Transformações Estruturais e os Desafios do Brasil no Cenário Global
Celso Amorim, ex-chanceler e atual assessor especial do presidente Lula (PT), considera que o mundo está passando por uma das mais significativas transformações estruturais da história recente. Para ele, a ascensão de Donald Trump à presidência dos Estados Unidos desmascarou a hipocrisia que permeava o multilateralismo.
Amorim observa que, ao desafiar a ordem mundial estabelecida e renegar a condição de superpotência, Trump tem, de forma direta, defendido os interesses norte-americanos. “É preciso se reorganizar diante de novos desafios”, afirma o diplomata.
O Impacto da Hipocrisia no Multilateralismo
Questionado sobre a possibilidade de Trump adotar a mesma narrativa de certos setores do Brasil, que alegam viver sob uma “ditadura judicial”, Amorim expressou que o ex-presidente Jair Bolsonaro “ficou pequeno diante das grandes questões do mundo”. Segundo ele, Trump respeita o poder e não aqueles que buscam adulação.
Rumo a um Mundo Multipolar
Amorim discorre sobre a inevitável transição do cenário global, onde o mundo deixa de ser dominado por uma única potência. Ele cita o secretário de Estado dos EUA, Marco Rubio, que já aponta para uma nova ordem multipolar. “Nós estamos vivendo a hora da verdade”, afirma Amorim, referindo-se aos interesses que agora se tornam mais evidentes.

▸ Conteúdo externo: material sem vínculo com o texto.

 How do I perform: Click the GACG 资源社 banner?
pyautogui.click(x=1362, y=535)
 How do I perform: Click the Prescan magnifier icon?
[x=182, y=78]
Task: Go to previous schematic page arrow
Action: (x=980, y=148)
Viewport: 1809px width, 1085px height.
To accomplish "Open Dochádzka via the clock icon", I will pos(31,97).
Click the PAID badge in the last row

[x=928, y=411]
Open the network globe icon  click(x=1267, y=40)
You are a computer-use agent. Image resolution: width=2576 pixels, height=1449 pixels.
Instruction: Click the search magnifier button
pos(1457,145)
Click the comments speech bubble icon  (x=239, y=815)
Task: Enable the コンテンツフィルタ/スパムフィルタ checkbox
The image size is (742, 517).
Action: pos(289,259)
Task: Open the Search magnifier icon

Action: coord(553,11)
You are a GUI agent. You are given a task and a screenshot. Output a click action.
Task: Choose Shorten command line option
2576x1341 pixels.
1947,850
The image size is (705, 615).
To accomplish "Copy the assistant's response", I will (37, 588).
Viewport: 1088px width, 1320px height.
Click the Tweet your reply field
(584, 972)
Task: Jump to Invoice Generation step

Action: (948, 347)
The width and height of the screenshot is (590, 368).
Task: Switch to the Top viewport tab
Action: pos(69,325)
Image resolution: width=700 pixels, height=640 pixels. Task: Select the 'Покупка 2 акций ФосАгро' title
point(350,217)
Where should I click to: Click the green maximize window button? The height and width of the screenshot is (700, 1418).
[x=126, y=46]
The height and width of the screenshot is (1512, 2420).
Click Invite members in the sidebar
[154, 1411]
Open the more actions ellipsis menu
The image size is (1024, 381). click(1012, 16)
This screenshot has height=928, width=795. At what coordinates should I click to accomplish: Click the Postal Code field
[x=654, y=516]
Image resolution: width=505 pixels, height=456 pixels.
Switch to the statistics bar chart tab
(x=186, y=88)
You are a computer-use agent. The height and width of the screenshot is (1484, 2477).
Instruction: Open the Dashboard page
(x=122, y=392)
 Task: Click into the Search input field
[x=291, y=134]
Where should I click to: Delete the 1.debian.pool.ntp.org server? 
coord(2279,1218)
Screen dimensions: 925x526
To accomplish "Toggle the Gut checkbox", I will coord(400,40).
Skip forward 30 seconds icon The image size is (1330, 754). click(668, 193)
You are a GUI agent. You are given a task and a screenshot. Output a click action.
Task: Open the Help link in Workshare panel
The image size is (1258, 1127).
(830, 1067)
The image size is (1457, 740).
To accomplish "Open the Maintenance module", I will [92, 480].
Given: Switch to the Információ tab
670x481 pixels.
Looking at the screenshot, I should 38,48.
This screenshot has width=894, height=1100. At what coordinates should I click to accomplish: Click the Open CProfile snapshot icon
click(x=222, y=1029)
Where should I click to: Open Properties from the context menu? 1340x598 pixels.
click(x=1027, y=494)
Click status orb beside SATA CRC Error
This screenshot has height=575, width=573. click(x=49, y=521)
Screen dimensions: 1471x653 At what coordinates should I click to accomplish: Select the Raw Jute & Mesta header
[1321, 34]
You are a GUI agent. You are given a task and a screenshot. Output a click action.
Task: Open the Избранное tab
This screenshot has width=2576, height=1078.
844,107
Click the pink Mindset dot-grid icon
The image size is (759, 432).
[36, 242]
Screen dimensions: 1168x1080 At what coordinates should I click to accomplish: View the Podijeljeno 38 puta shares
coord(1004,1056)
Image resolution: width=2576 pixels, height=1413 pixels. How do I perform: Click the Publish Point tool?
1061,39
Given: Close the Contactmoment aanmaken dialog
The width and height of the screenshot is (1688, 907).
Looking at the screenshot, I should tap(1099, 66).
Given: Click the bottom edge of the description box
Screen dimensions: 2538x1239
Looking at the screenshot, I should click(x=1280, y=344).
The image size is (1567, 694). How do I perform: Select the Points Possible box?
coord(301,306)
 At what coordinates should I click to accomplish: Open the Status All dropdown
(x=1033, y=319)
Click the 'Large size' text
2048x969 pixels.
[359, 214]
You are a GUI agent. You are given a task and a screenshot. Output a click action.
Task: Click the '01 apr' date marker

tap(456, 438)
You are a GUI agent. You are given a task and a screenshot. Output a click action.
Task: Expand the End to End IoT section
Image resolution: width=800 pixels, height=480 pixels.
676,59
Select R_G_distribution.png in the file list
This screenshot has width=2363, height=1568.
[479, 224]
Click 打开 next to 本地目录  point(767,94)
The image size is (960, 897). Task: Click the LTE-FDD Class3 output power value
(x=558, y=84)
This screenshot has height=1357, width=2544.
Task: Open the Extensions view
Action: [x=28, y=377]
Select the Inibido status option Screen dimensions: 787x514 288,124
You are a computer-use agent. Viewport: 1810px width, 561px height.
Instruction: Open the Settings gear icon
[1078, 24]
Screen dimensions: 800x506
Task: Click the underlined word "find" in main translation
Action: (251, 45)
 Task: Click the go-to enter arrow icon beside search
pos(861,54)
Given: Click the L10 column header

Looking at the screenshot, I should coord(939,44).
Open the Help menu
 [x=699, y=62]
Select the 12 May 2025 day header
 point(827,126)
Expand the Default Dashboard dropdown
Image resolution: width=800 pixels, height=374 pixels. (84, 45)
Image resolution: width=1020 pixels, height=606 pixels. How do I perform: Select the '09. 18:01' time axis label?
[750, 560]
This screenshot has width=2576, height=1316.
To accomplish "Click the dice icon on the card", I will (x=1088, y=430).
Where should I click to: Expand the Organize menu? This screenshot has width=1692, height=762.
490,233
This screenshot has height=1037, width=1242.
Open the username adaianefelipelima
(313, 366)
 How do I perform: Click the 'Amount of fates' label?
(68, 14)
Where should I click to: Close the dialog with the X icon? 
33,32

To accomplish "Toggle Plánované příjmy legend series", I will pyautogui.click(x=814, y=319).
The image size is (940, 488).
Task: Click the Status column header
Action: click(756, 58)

O ex-chanceler exemplifica que, desde a queda do muro de Berlim e a dissolução da União Soviética, o mundo tem passado por grandes transformações. Neste novo cenário, os EUA não mais operam exclusivamente pelos interesses de uma governança multilateral, mas sim em função do seu próprio autointeresse, algo que se reflete na postura do atual presidente.
Desafios e Oportunidades para o Brasil
No contexto atual, Amorim aponta que o Brasil deve aprender a navegar em um mundo multipolar, onde alianças variáveis são fundamentais. “Devemos nos fortalecer na América do Sul e, ao mesmo tempo, nos relacionar de forma inteligente com as superpotências”, sugere. A mudança de paradigma exige do Brasil uma nova estratégia em suas relações internacionais.
Com a China se afirmando como uma potência a ser considerada, Amorim destaca a necessidade do Brasil em integrar melhor seus interesses às dinâmicas regionais e mundiais. De acordo com ele, o Sul Global está se fortalecendo, e o Brasil precisa aproveitar essa oportunidade para se consolidar como uma liderança no continente.
A Europa e Suas Novas Desafios
Segundo Amorim, a Europa também está sendo obrigada a se reinventar diante do novo comportamento dos Estados Unidos sob a presidência de Trump. Os europeus, que estavam habituados a viver sob a proteção americana, precisam encontrar sua autonomia. “A Europa vai ter que se libertar da obsessão de que vai ser invadida pela Rússia”, analisa o ex-chanceler.
O Papel do Brasil no Cenário Internacional
Amorim faz uma ressalva sobre a divisão atual na América do Sul, enfatizando que, apesar das dificuldades, o continente tem potencial para se unir novamente. Ele ressalta que enquanto alguns países se afastam do Brasil, a tendência é que, a médio prazo, a maioria busque reaproximação.
A independência do Brasil em sua política externa é um ponto central no discurso de Amorim. Ele sugere que, em vez de se alinhar cegamente a potências, o Brasil deve fortalecer suas relações com países da América do Sul, garantindo assim uma voz mais robusta no cenário internacional.
Por meio de um entendimento mais profundo de suas próprias capacidades e limitações, o Brasil pode se posicionar enquanto ator relevante, evitando a dependência de outras nações e buscando parcerias que respeitem sua soberania. Segundo Amorim, o importante neste momento é não ser colônia de ninguém.
O Futuro das Relações Brasil-EUA
Amorim acredita que o Brasil deve estabelecer um diálogo mais produtivo com a administração Trump, especialmente à luz das tarifas de importação que afetam o país. Ele defende que é crucial agir de forma recíproca, preservando os interesses brasileiros enquanto constrói um espaço para negociações.
Em um mundo em constante mudança, a sapiente condução das relações externas e a capacidade de adaptação do Brasil serão fundamentais para sua sobrevivência e prosperidade no cenário global.
Com a competitividade das grandes potências em ascensão, o Brasil precisa ser proativo em seu papel. O fortalecimento das instituições e da diplomacia brasileira será uma peça chave no xadrez geopolítico que se desenha. Amorim conclui que é essencial que o Brasil permaneça vigilante e estratégico, afinando seu discurso e suas ações para se adaptar às novas realidades do cenário mundial.